The $800 million project is divided into several phases, creating fourteen new links in the system. The system trunks, consisting of 2.7 metre concrete pipes, will collectively transport 740 million litres of raw sewage daily from York and Durham to treatment facilities in Pickering. On October 2, 2004, the province ordered a full environmental assessment of the Southeast Collector (in the Rouge Valley) and the Upper Leslie Trunk; a further 44 environmental conditions were placed on four other links in the new system.

When complete, the regional Big Pipe will extend from the eastern edge of Lake Simcoe in the north, to treatment plants near Lake Ontario in the south, running along Leslie Street. It will twin with the near-capacity Yonge Street trunk, increasing capacity sufficiently to serve the region's growth until 2030. Intended to cover major growth areas in the eastern part of the region, it will connect directly to emerging developments from Markham to Holland Landing. Moreover, new connections to rural communities will be created; King City is connected to the existing system, whereas Stouffville will connect to the new pipe.

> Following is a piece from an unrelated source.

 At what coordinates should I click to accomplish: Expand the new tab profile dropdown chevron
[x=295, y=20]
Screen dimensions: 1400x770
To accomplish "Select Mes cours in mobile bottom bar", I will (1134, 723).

Construction of the extensions have been contentious. York Region has been accused of failing to conduct a proper environmental assessment for the expansion. Ontario's environmental commissioner Gord Miller noted such concerns: "One of the most significant problems with this project is the lack of a full environmental assessment. Officials never looked at the full picture and the impact it has on the Oak Ridges Moraine and surrounding communities."

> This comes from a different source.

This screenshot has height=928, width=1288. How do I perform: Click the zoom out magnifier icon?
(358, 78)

As pumping of the aquifers continued throughout 2002, residents in nearby areas complained about dropping water levels in their wells, as well as dirty water; the range of affected areas increased with the total volume of water pumped from the aquifer, some as far away as 10 km. Environmentalists claim that continued pumping may jeopardize the aquifer system, so much so that it may reverse its flow in some areas. York Region's planners counter that by indicating that all water that is pumped is re-introduced into nearby streams after being warmed (aquifer water from 50 m below ground level is very cold), and will not affect the aquifer system. Unfortunately, there is no scientific evidence for either claim. Environmentalists have observed, though, that water isn't heated evenly, often resulting in the scalding and death of many fish. Also, according to The Globe and Mail, "York Region has acknowledged that the first phase of building the 16th Avenue sewer line, finished in 2003, had a negative impact on local watersheds."

In late October 2005, Toronto City Council voted 34–3 to join an environmental coalition attempting to block the construction of the extension. The city, southern neighbour to York Region, allocated $100,000 to conduct a study of the impact of the system on the city's watersheds, specifically the Rouge River Valley, and requested the provincial Environment Minister to defer the approval for construction until the study is complete.

==Lessons learned in watershed preservation==
The action to save the moraine yields insights into the state of sustainable land use planning and smart growth in watershed protection. In its 2002 case study, the International Association for Great Lakes Research noted that it was “only through citizen initiatives, shaped and focused by environmental groups, that serious debate, and eventual formation of a land use plan, took place." As the struggle to save the moraine shows, significant political pressure is necessary to overcome the obstacles to controls: municipalities dedicated to encouraging growth and higher level governments reluctant to intervene. The importance of access to good science and policy information is crucial, as is the need for ongoing monitoring and vigilance."